I think this is fine in PHP. It seems as though you don’t understand how include() works, vs seo. Have you read the manual’s include info?

I guess I was just confused, because index.php would surely be what the SE cached and it could potentially be different depending on different circumstances. i.e. it could be set to show different content dependant on differing variables. I know you would normally use a DB for this, but I’m just trying to understand a bit at this stage.

If it’s possible to have two different bits of content, then which does the SE see, I guess the default one, therefore, not including the other in it’s indexing right?

Search engines use the URL to identify the page. To get different content served the URL must vary in some way, otherwise how would your script know what content to send?

So the fact that the same physical file on the server – index.php – is executed doesn’t matter, as long as the URLs are different for different pages (i.e. there is a rewrite rule directing them to index.php)

Having said that Matt Cutts has said in the past there can be some benefit to having a .html or other extension to look more like a “page” rather than a folder. It’s not that SEs won’t understand, it’s more that when users are looking at SERP they feel more confident seeing a .html extension. They know what they’ll get.

Hi,
I don’t know if this will help, but I think I understand what you want. I use this on htaccess:

(you can name this file anything you want, it doesn’t have to be index)


<Files index>
ForceType application/x-httpd-php
AcceptPathInfo On
</Files>

Take the index.php page and using an editor or ftp and remove the .php extension…

The code above will show /index/ as a directory even though it’s really a page.

Then on the /index/ page use url array to get the specific document you need using if case…

like this:


<?php

    //when using url_array...the document is always [0]..then each after is 1,2,3.. and so on..

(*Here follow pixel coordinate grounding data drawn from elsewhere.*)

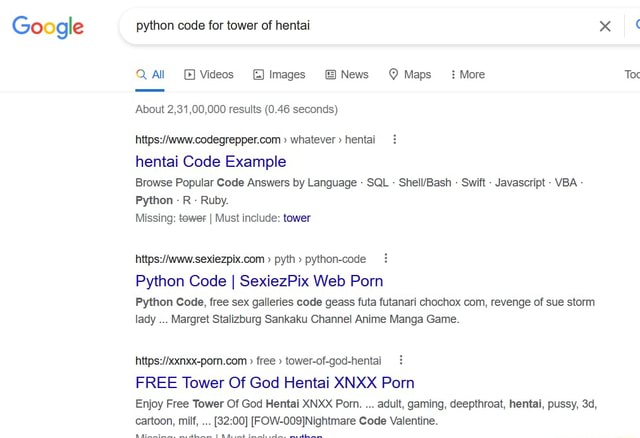This screenshot has width=640, height=438.
Task: Click the News tab newspaper icon
Action: click(330, 74)
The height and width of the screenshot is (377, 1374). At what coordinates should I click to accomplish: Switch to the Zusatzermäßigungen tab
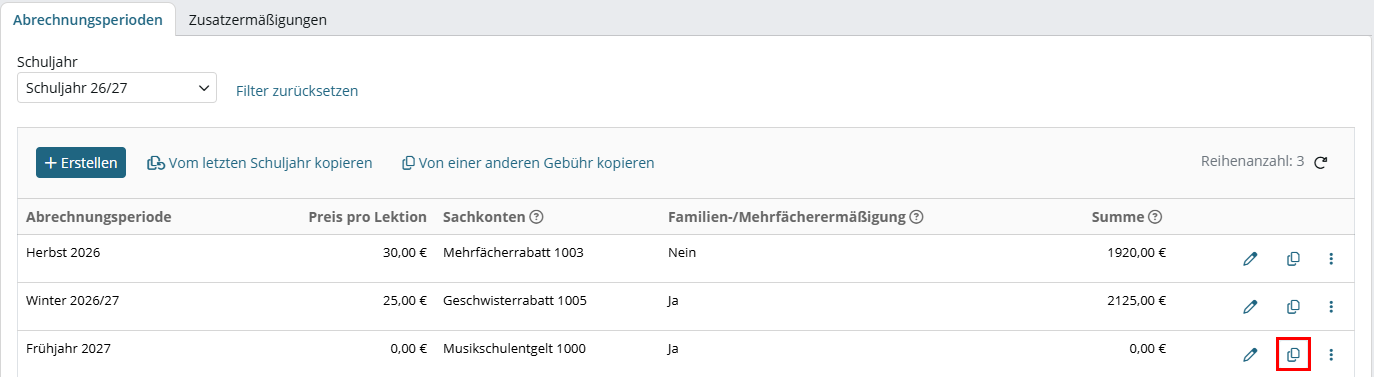(258, 19)
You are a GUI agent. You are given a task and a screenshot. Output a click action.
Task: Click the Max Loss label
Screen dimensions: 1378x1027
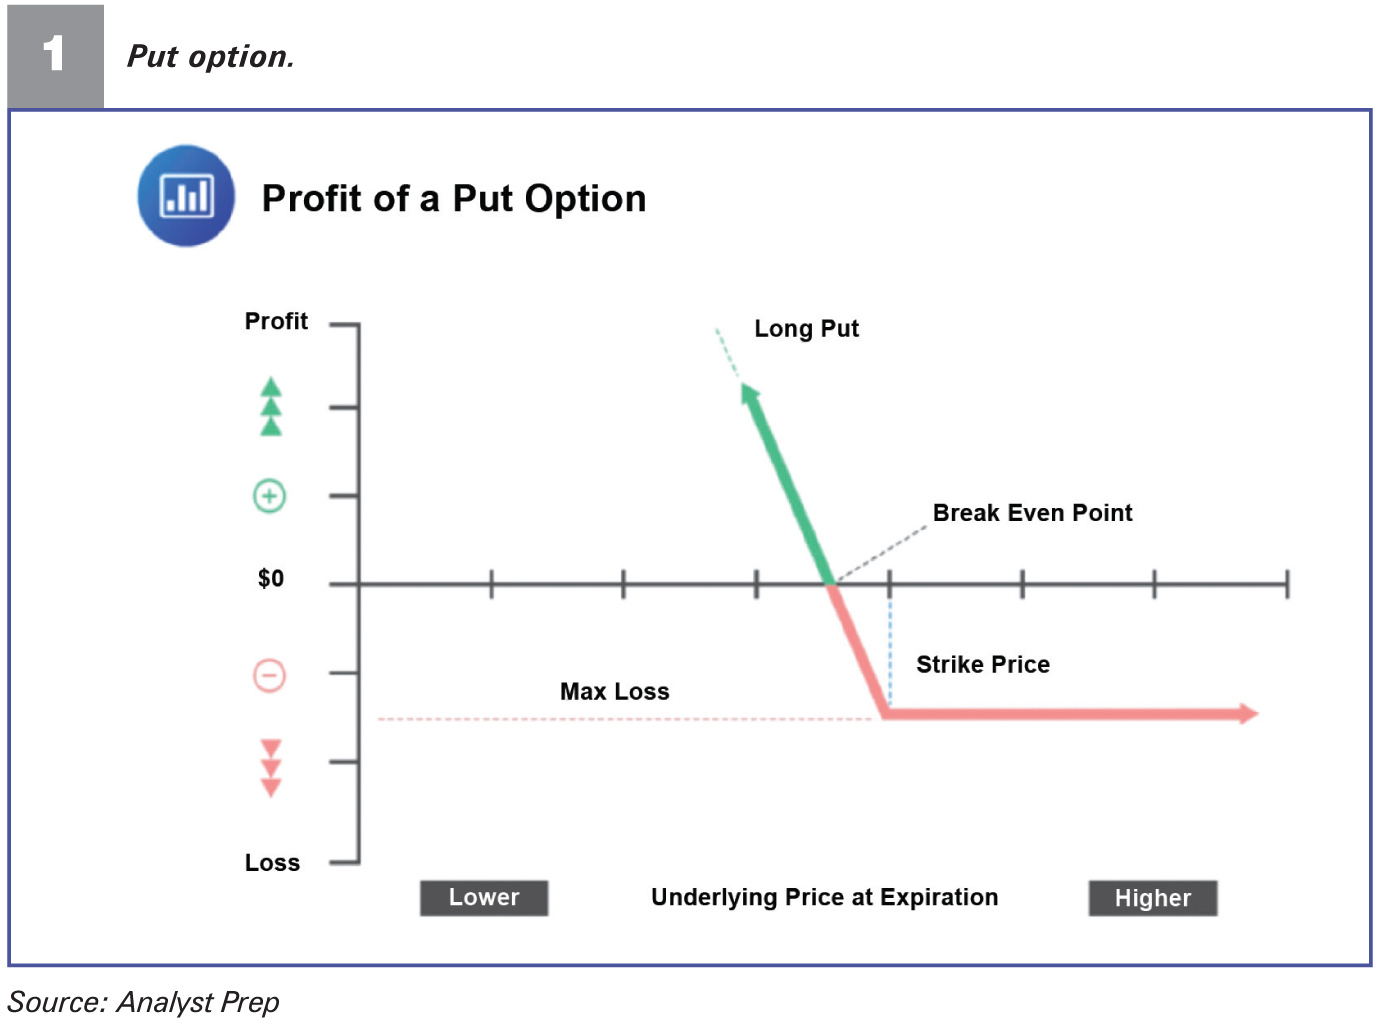pos(615,692)
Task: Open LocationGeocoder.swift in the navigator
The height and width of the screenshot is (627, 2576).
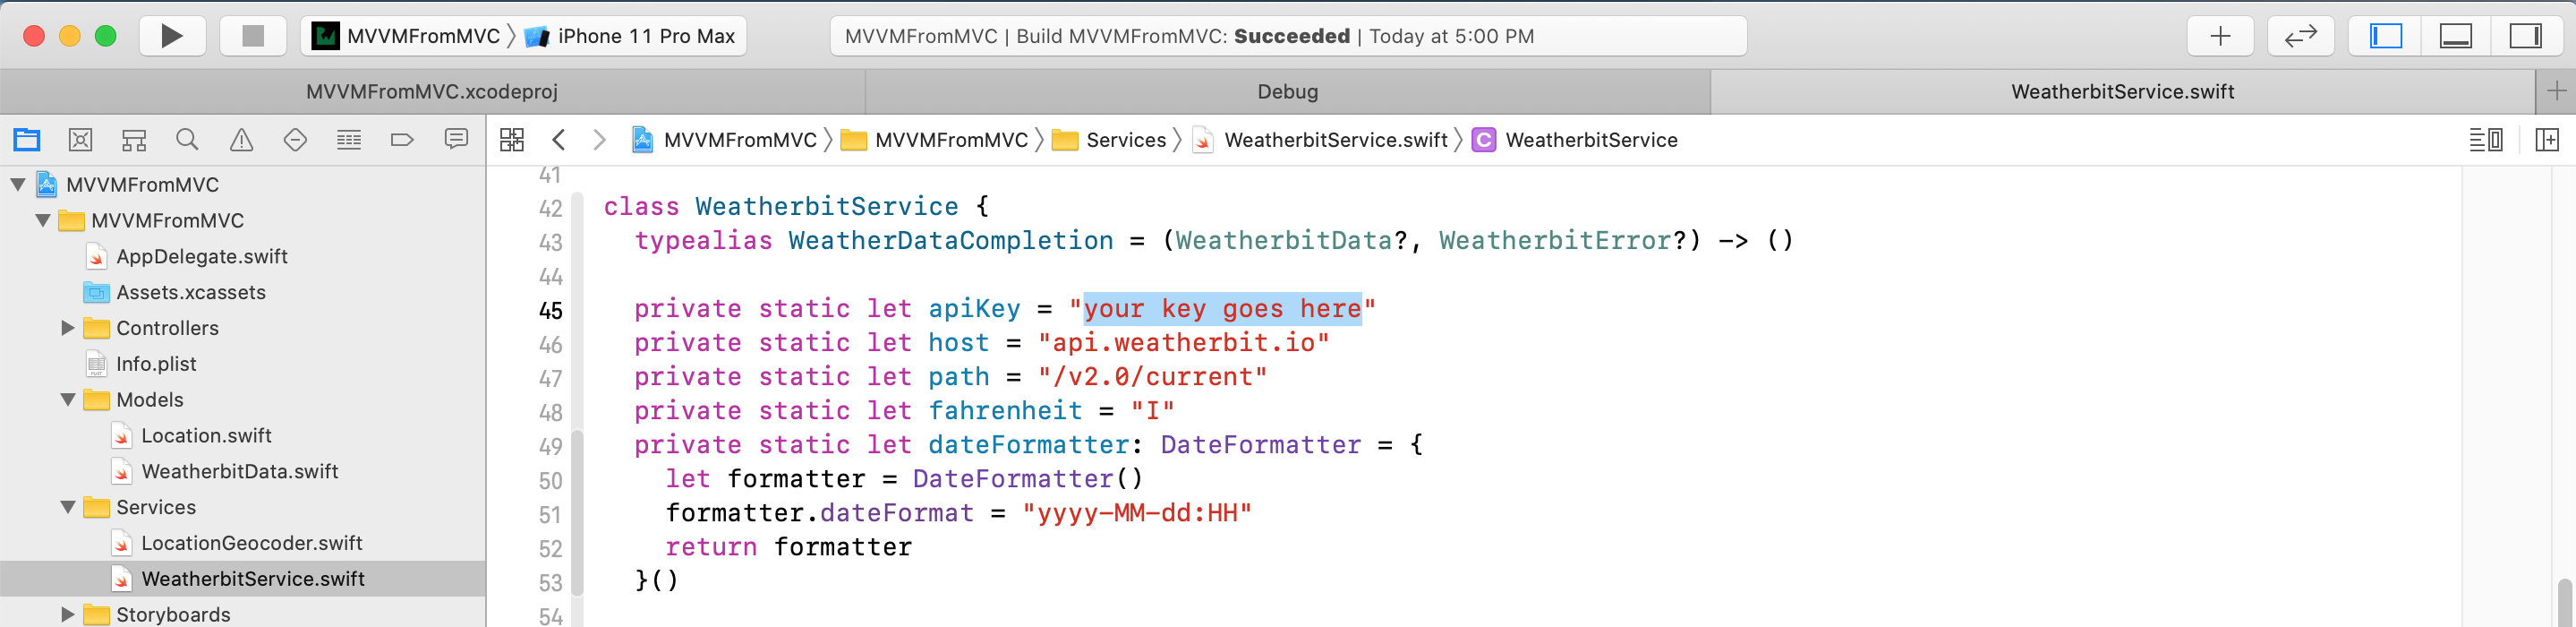Action: 251,543
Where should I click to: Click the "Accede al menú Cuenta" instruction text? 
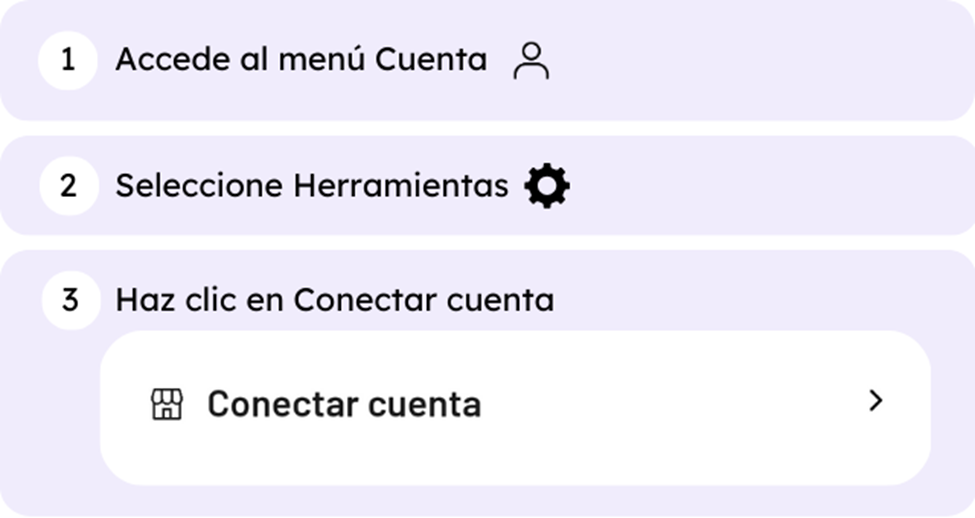pos(301,60)
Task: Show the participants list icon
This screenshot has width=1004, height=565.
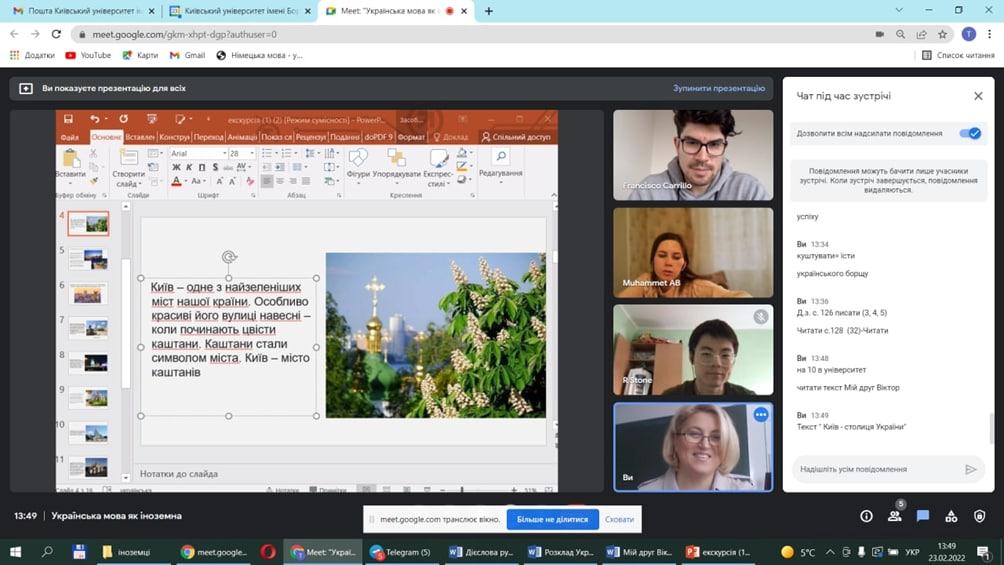Action: pos(894,516)
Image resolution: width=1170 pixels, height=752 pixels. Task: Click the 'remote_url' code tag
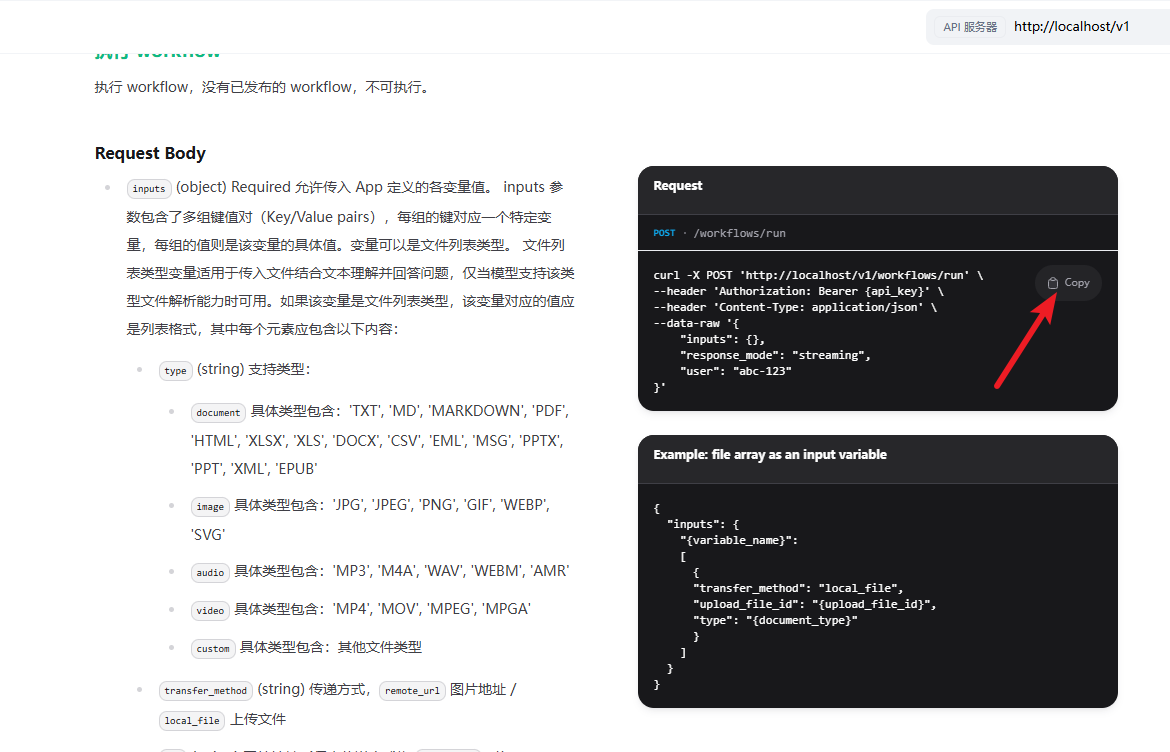412,691
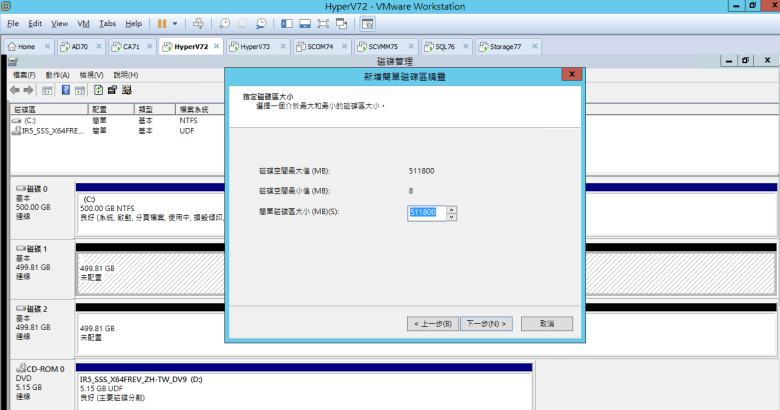Viewport: 780px width, 410px height.
Task: Take a snapshot using the snapshot icon
Action: click(225, 22)
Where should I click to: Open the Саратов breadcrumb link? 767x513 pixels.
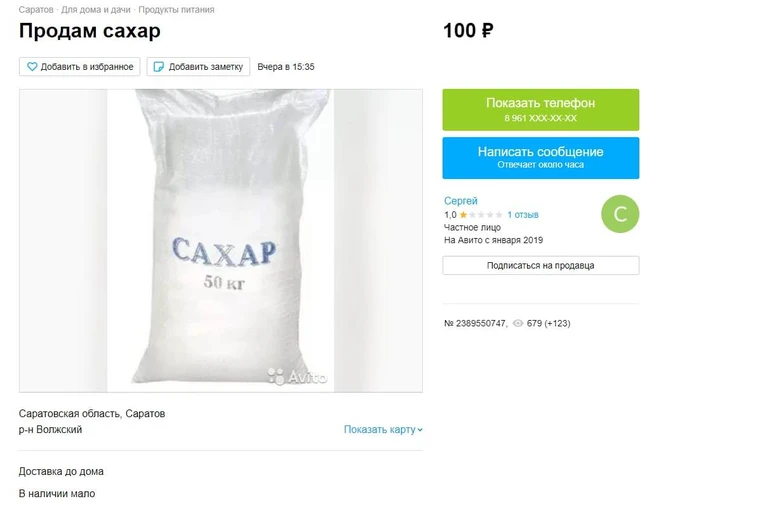tap(36, 9)
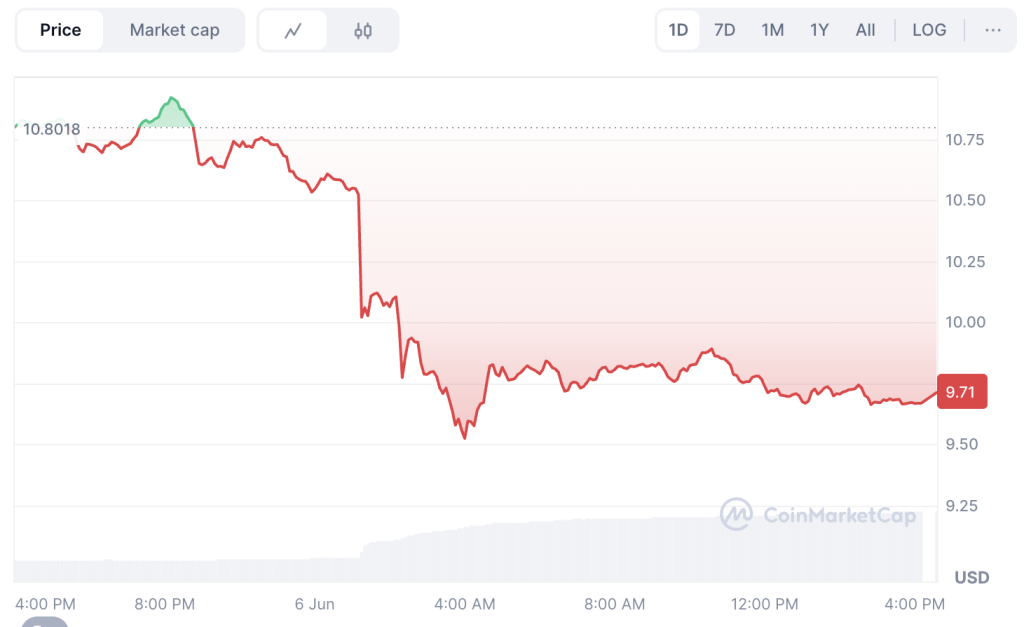
Task: Choose the 1D time range
Action: [x=679, y=30]
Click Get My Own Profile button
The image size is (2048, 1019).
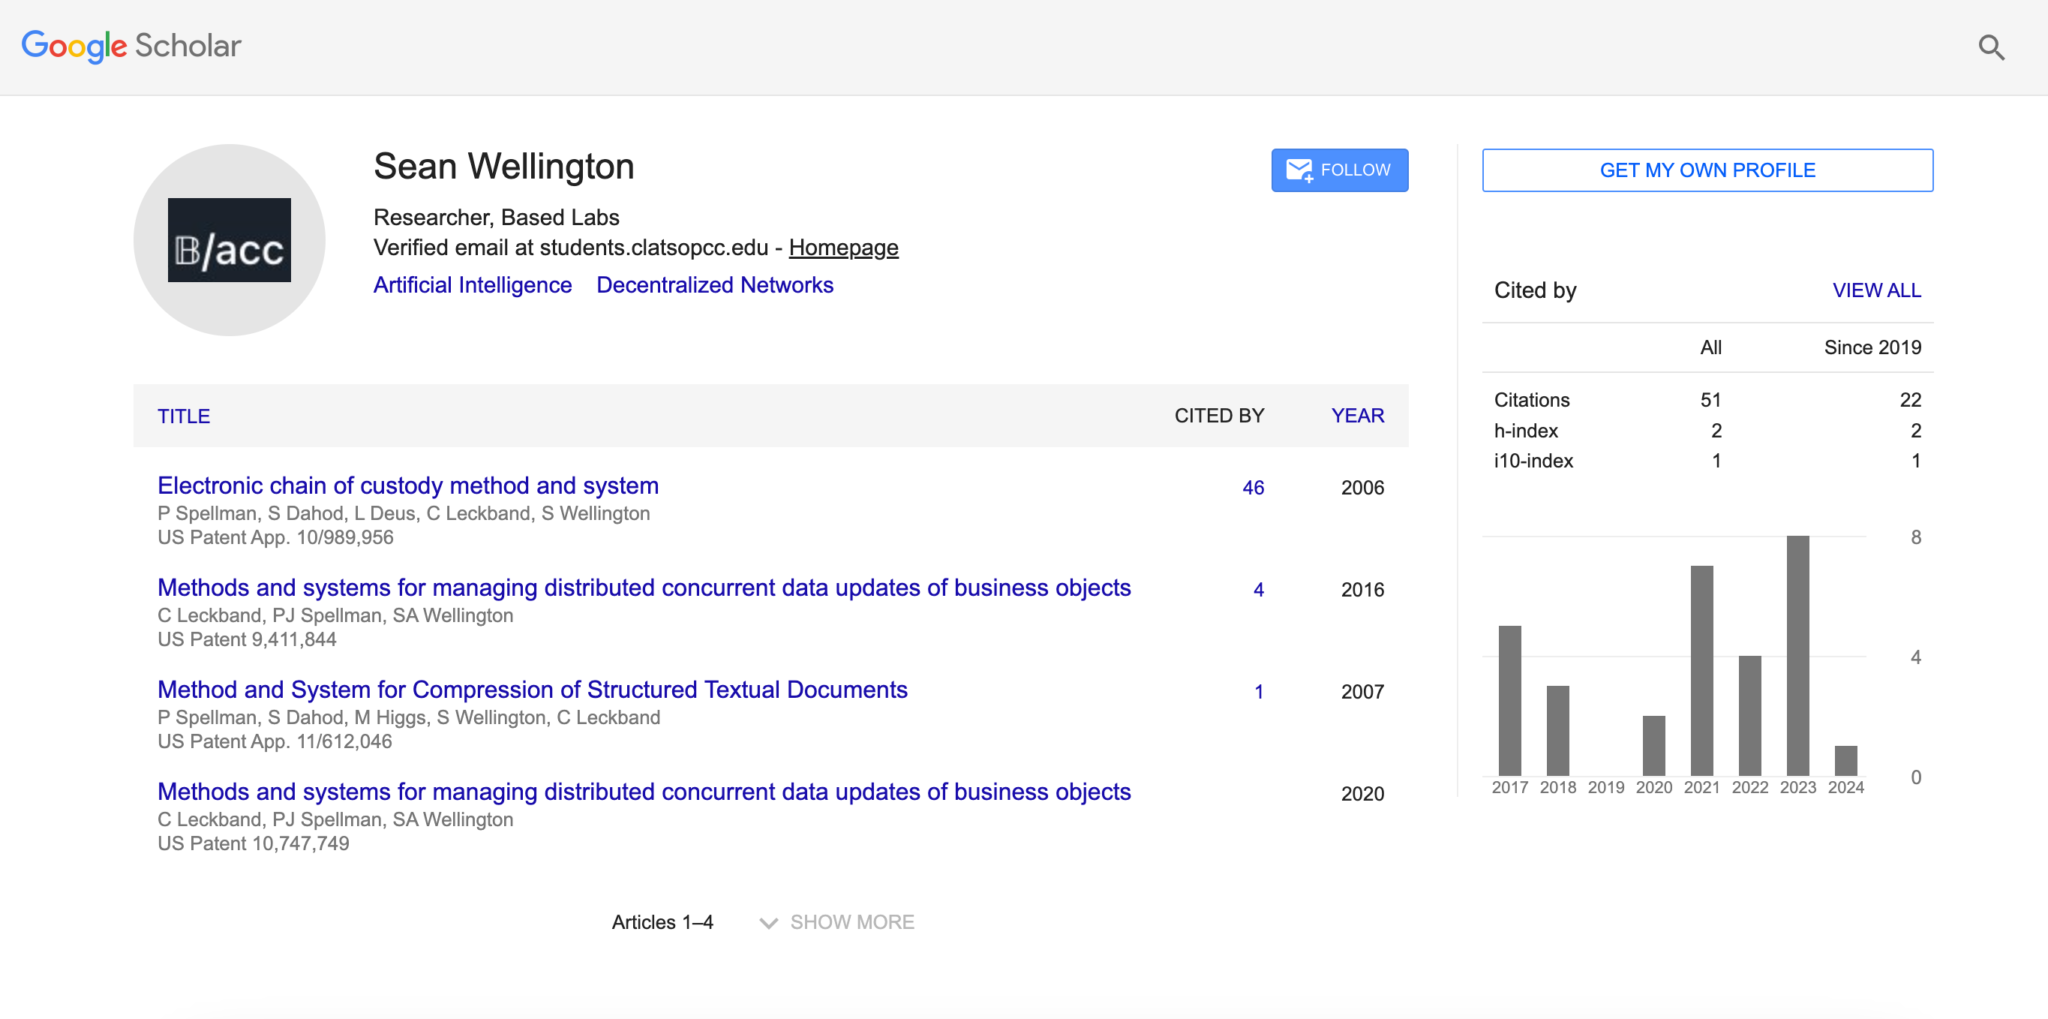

    $url_array = explode("/",$_SERVER['PATH_INFO']);

    $doc_title = $url_array[1];

if ($doc_title = "home") {
include("/docroot/to/home.php");
} elseif ($doc_title = "about") {
include("/docroot/to/about.php");
}else{
include("/docroot/to/default.php");
}

?>


Or you can use case switch and achieve the same thing.


      <?php

    $url_array = explode("/",$_SERVER['PATH_INFO']);

    $doc_title = $url_array[1];

switch ($doc_title) {
    case 'home':
        include("/docroot/to/home.php");
        break;
    case 'about':
        include("/docroot/to/about.php");
        break;
    default:
       include("/docroot/to/default.php");
}
?>          

Then in your browser address bar you see this yoursite.com/index/home/

What will output will be the home.php page.

or

yoursite.com/index/about/ will show your about.php page… if you type in just yoursite.com/index/ the default.php page will show.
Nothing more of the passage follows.